(Stored data)
┄┄┄┄┄┄┄┄┄┄┄┄┄┄┄┄┄┄┄┄

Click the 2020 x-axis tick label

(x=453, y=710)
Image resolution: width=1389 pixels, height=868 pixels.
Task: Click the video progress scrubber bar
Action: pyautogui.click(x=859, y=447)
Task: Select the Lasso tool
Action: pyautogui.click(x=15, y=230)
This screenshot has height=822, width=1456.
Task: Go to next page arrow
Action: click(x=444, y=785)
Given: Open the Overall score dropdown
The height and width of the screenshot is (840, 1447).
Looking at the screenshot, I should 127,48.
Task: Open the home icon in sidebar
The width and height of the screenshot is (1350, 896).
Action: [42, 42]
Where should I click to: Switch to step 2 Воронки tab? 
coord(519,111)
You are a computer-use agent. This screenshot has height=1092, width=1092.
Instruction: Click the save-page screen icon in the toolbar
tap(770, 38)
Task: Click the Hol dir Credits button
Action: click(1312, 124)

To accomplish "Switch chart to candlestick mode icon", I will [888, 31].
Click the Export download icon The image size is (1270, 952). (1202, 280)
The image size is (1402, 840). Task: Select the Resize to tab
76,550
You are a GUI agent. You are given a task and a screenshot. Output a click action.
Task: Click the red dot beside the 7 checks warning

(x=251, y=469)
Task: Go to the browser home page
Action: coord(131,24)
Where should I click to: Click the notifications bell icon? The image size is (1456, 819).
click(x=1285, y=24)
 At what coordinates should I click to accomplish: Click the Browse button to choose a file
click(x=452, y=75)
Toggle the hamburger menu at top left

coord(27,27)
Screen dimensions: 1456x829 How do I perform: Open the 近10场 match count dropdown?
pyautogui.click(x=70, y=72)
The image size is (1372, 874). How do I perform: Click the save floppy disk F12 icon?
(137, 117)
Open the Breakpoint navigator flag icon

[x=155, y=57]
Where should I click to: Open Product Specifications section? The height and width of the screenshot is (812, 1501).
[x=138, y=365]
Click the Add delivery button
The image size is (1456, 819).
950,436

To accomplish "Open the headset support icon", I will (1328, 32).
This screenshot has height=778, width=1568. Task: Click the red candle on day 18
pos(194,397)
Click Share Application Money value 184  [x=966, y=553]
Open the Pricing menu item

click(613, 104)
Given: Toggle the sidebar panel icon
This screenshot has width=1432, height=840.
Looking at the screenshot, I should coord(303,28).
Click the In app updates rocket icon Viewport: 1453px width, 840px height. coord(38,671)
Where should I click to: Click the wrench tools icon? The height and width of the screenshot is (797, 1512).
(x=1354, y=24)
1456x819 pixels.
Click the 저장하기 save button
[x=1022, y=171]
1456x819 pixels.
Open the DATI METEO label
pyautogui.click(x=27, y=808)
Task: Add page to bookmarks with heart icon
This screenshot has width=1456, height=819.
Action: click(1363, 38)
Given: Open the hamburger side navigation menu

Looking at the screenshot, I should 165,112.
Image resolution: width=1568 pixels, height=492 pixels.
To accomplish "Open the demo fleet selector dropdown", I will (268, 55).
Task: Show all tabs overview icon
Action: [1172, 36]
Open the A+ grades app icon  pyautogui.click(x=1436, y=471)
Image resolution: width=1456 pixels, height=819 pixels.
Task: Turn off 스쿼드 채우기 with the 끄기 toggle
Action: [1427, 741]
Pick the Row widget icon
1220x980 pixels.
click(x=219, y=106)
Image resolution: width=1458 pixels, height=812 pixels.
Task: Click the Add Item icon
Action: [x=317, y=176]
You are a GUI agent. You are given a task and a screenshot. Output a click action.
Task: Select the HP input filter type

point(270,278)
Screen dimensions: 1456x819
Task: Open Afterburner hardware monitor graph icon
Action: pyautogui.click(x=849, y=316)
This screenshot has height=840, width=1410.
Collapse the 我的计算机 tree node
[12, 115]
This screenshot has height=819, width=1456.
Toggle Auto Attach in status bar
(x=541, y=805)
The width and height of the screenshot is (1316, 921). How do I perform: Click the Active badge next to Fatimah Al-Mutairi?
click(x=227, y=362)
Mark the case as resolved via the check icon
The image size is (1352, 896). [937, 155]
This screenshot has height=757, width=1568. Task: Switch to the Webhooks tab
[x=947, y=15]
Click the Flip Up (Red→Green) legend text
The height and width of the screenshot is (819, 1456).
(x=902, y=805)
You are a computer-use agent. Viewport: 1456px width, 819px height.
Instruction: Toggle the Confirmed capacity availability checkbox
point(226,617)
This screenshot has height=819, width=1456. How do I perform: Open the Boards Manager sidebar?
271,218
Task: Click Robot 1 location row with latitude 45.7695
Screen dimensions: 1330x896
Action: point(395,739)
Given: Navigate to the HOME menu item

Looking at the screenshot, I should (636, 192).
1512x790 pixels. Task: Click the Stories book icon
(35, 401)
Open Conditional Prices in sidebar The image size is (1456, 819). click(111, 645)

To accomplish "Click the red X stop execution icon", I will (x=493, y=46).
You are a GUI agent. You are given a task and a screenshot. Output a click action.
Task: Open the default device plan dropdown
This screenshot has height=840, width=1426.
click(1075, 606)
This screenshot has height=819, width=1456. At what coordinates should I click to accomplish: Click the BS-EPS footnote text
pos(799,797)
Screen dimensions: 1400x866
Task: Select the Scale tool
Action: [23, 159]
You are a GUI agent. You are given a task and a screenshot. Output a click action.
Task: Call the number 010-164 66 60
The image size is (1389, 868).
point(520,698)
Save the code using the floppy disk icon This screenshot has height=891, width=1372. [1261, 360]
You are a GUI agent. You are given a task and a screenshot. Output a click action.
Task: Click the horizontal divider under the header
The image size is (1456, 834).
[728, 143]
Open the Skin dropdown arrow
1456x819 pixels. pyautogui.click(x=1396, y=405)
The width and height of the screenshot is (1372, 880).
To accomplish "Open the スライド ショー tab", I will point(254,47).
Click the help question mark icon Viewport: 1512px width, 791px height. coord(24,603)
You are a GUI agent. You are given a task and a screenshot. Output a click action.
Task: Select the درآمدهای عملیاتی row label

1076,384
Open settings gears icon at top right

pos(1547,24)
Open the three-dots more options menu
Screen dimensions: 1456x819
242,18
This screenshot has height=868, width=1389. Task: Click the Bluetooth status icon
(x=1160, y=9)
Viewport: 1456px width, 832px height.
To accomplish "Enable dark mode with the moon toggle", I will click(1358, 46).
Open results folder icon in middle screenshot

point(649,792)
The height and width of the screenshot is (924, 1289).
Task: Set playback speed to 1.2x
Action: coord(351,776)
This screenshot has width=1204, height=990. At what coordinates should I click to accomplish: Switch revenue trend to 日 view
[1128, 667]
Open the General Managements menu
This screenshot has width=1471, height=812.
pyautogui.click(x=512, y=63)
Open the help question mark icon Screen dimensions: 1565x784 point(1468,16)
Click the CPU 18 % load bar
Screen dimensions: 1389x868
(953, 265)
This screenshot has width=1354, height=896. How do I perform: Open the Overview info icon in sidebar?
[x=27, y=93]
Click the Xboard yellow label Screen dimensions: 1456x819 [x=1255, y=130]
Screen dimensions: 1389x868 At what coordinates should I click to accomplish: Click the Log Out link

┄┄┄┄┄┄┄┄┄┄┄┄┄┄┄┄┄┄┄┄

(DIRECTIONS FOR THIS TASK) Each entry must be reproduced verbatim.

(OUTPUT FOR THIS TASK)
Click the 2020 x-axis tick label

(x=453, y=710)
Image resolution: width=1389 pixels, height=868 pixels.
Task: Click the video progress scrubber bar
Action: pyautogui.click(x=859, y=447)
Task: Select the Lasso tool
Action: pyautogui.click(x=15, y=230)
This screenshot has height=822, width=1456.
Task: Go to next page arrow
Action: click(x=444, y=785)
Given: Open the Overall score dropdown
The height and width of the screenshot is (840, 1447).
Looking at the screenshot, I should 127,48.
Task: Open the home icon in sidebar
The width and height of the screenshot is (1350, 896).
Action: [42, 42]
Where should I click to: Switch to step 2 Воронки tab? 
coord(519,111)
You are a computer-use agent. This screenshot has height=1092, width=1092.
Instruction: Click the save-page screen icon in the toolbar
tap(770, 38)
Task: Click the Hol dir Credits button
Action: click(1312, 124)

To accomplish "Switch chart to candlestick mode icon", I will [888, 31].
Click the Export download icon The image size is (1270, 952). (1202, 280)
The image size is (1402, 840). Task: Select the Resize to tab
76,550
You are a GUI agent. You are given a task and a screenshot. Output a click action.
Task: Click the red dot beside the 7 checks warning

(x=251, y=469)
Task: Go to the browser home page
Action: coord(131,24)
Where should I click to: Click the notifications bell icon? The image size is (1456, 819).
click(x=1285, y=24)
 At what coordinates should I click to accomplish: Click the Browse button to choose a file
click(x=452, y=75)
Toggle the hamburger menu at top left

coord(27,27)
Screen dimensions: 1456x829 How do I perform: Open the 近10场 match count dropdown?
pyautogui.click(x=70, y=72)
The image size is (1372, 874). How do I perform: Click the save floppy disk F12 icon?
(137, 117)
Open the Breakpoint navigator flag icon

[x=155, y=57]
Where should I click to: Open Product Specifications section? The height and width of the screenshot is (812, 1501).
[x=138, y=365]
Click the Add delivery button
The image size is (1456, 819).
950,436

To accomplish "Open the headset support icon", I will (1328, 32).
This screenshot has height=778, width=1568. Task: Click the red candle on day 18
pos(194,397)
Click Share Application Money value 184  [x=966, y=553]
Open the Pricing menu item

click(613, 104)
Given: Toggle the sidebar panel icon
This screenshot has width=1432, height=840.
Looking at the screenshot, I should coord(303,28).
Click the In app updates rocket icon Viewport: 1453px width, 840px height. coord(38,671)
Where should I click to: Click the wrench tools icon? The height and width of the screenshot is (797, 1512).
(x=1354, y=24)
1456x819 pixels.
Click the 저장하기 save button
[x=1022, y=171]
1456x819 pixels.
Open the DATI METEO label
pyautogui.click(x=27, y=808)
Task: Add page to bookmarks with heart icon
This screenshot has width=1456, height=819.
Action: click(1363, 38)
Given: Open the hamburger side navigation menu

Looking at the screenshot, I should 165,112.
Image resolution: width=1568 pixels, height=492 pixels.
To accomplish "Open the demo fleet selector dropdown", I will (268, 55).
Task: Show all tabs overview icon
Action: [1172, 36]
Open the A+ grades app icon  pyautogui.click(x=1436, y=471)
Image resolution: width=1456 pixels, height=819 pixels.
Task: Turn off 스쿼드 채우기 with the 끄기 toggle
Action: [1427, 741]
Pick the Row widget icon
1220x980 pixels.
click(x=219, y=106)
Image resolution: width=1458 pixels, height=812 pixels.
Task: Click the Add Item icon
Action: [x=317, y=176]
You are a GUI agent. You are given a task and a screenshot. Output a click action.
Task: Select the HP input filter type

point(270,278)
Screen dimensions: 1456x819
Task: Open Afterburner hardware monitor graph icon
Action: pyautogui.click(x=849, y=316)
This screenshot has height=840, width=1410.
Collapse the 我的计算机 tree node
[12, 115]
This screenshot has height=819, width=1456.
Toggle Auto Attach in status bar
(x=541, y=805)
The width and height of the screenshot is (1316, 921). How do I perform: Click the Active badge next to Fatimah Al-Mutairi?
click(x=227, y=362)
Mark the case as resolved via the check icon
The image size is (1352, 896). [937, 155]
This screenshot has height=757, width=1568. Task: Switch to the Webhooks tab
[x=947, y=15]
Click the Flip Up (Red→Green) legend text
The height and width of the screenshot is (819, 1456).
(x=902, y=805)
You are a computer-use agent. Viewport: 1456px width, 819px height.
Instruction: Toggle the Confirmed capacity availability checkbox
point(226,617)
This screenshot has height=819, width=1456. How do I perform: Open the Boards Manager sidebar?
271,218
Task: Click Robot 1 location row with latitude 45.7695
Screen dimensions: 1330x896
Action: point(395,739)
Given: Navigate to the HOME menu item

Looking at the screenshot, I should (636, 192).
1512x790 pixels. Task: Click the Stories book icon
(35, 401)
Open Conditional Prices in sidebar The image size is (1456, 819). click(111, 645)

To accomplish "Click the red X stop execution icon", I will (x=493, y=46).
You are a GUI agent. You are given a task and a screenshot. Output a click action.
Task: Open the default device plan dropdown
This screenshot has height=840, width=1426.
click(1075, 606)
This screenshot has height=819, width=1456. At what coordinates should I click to accomplish: Click the BS-EPS footnote text
pos(799,797)
Screen dimensions: 1400x866
Task: Select the Scale tool
Action: [23, 159]
You are a GUI agent. You are given a task and a screenshot. Output a click action.
Task: Call the number 010-164 66 60
The image size is (1389, 868).
point(520,698)
Save the code using the floppy disk icon This screenshot has height=891, width=1372. [1261, 360]
You are a GUI agent. You are given a task and a screenshot. Output a click action.
Task: Click the horizontal divider under the header
The image size is (1456, 834).
[728, 143]
Open the Skin dropdown arrow
1456x819 pixels. pyautogui.click(x=1396, y=405)
The width and height of the screenshot is (1372, 880).
To accomplish "Open the スライド ショー tab", I will point(254,47).
Click the help question mark icon Viewport: 1512px width, 791px height. coord(24,603)
You are a GUI agent. You are given a task and a screenshot. Output a click action.
Task: Select the درآمدهای عملیاتی row label

1076,384
Open settings gears icon at top right

pos(1547,24)
Open the three-dots more options menu
Screen dimensions: 1456x819
242,18
This screenshot has height=868, width=1389. Task: Click the Bluetooth status icon
(x=1160, y=9)
Viewport: 1456px width, 832px height.
To accomplish "Enable dark mode with the moon toggle", I will click(1358, 46).
Open results folder icon in middle screenshot

point(649,792)
The height and width of the screenshot is (924, 1289).
Task: Set playback speed to 1.2x
Action: coord(351,776)
This screenshot has width=1204, height=990. At what coordinates should I click to accomplish: Switch revenue trend to 日 view
[1128, 667]
Open the General Managements menu
This screenshot has width=1471, height=812.
pyautogui.click(x=512, y=63)
Open the help question mark icon Screen dimensions: 1565x784 point(1468,16)
Click the CPU 18 % load bar
Screen dimensions: 1389x868
(953, 265)
This screenshot has width=1354, height=896. How do I perform: Open the Overview info icon in sidebar?
[x=27, y=93]
Click the Xboard yellow label Screen dimensions: 1456x819 [x=1255, y=130]
Screen dimensions: 1389x868 At what coordinates should I click to accomplish: Click the Log Out link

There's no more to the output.